◆ WHAT THE TASK REQUIRES ◆
Reproduce without alteration the stretch of lines from the start of the records through the line containing "Action: (x=59, y=377)", including both ends, and nothing beyond it.

◆ DATA FOR THIS TASK ◆

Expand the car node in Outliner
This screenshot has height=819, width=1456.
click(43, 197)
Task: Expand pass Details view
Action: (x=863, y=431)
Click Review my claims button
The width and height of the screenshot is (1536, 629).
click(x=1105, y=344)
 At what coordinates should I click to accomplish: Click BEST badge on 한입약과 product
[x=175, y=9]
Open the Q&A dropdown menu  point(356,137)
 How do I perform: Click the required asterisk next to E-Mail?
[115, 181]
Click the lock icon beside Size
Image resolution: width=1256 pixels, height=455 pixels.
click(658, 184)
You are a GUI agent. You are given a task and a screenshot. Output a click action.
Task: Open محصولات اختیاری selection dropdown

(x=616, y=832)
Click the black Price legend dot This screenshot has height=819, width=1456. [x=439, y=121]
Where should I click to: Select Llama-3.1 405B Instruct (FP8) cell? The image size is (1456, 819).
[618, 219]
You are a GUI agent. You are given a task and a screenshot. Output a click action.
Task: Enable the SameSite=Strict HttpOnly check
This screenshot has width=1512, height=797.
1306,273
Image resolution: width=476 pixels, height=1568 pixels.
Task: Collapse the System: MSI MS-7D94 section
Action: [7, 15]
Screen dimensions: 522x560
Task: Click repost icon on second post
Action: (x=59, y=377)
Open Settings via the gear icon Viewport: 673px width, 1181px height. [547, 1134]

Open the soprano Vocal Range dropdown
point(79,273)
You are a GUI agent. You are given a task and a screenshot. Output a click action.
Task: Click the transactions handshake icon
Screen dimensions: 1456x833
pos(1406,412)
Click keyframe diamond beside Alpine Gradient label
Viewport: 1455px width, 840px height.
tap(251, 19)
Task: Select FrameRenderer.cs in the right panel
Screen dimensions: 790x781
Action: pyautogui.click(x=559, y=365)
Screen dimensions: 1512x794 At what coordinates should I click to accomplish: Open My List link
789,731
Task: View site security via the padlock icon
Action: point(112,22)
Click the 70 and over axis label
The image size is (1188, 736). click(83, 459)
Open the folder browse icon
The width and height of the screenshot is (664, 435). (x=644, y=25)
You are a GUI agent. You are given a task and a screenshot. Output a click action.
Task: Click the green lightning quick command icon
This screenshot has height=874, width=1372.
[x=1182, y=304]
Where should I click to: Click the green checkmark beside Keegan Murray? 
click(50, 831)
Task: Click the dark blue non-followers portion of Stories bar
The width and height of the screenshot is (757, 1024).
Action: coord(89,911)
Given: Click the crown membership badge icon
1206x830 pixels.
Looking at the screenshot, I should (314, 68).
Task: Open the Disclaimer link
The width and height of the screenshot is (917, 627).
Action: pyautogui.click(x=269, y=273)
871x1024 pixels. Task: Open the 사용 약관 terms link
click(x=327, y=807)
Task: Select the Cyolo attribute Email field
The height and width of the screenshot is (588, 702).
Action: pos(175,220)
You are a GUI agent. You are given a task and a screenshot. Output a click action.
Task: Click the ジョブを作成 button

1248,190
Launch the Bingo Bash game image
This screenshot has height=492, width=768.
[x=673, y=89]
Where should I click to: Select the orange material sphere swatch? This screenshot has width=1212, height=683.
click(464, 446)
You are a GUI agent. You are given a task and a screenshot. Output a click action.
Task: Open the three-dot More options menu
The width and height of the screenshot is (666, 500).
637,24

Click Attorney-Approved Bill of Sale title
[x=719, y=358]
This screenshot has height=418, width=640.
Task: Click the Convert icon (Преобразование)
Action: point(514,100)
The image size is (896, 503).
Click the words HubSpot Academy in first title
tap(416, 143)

◆ RESULT OF THE TASK ◆
Expand the car node in Outliner
This screenshot has height=819, width=1456.
click(43, 197)
Task: Expand pass Details view
Action: (x=863, y=431)
Click Review my claims button
The width and height of the screenshot is (1536, 629).
click(x=1105, y=344)
 At what coordinates should I click to accomplish: Click BEST badge on 한입약과 product
[x=175, y=9]
Open the Q&A dropdown menu  point(356,137)
 How do I perform: Click the required asterisk next to E-Mail?
[115, 181]
Click the lock icon beside Size
Image resolution: width=1256 pixels, height=455 pixels.
click(658, 184)
You are a GUI agent. You are given a task and a screenshot. Output a click action.
Task: Open محصولات اختیاری selection dropdown

(x=616, y=832)
Click the black Price legend dot This screenshot has height=819, width=1456. [x=439, y=121]
Where should I click to: Select Llama-3.1 405B Instruct (FP8) cell? The image size is (1456, 819).
[618, 219]
You are a GUI agent. You are given a task and a screenshot. Output a click action.
Task: Enable the SameSite=Strict HttpOnly check
This screenshot has width=1512, height=797.
1306,273
Image resolution: width=476 pixels, height=1568 pixels.
Task: Collapse the System: MSI MS-7D94 section
Action: [7, 15]
Screen dimensions: 522x560
Task: Click repost icon on second post
Action: (x=59, y=377)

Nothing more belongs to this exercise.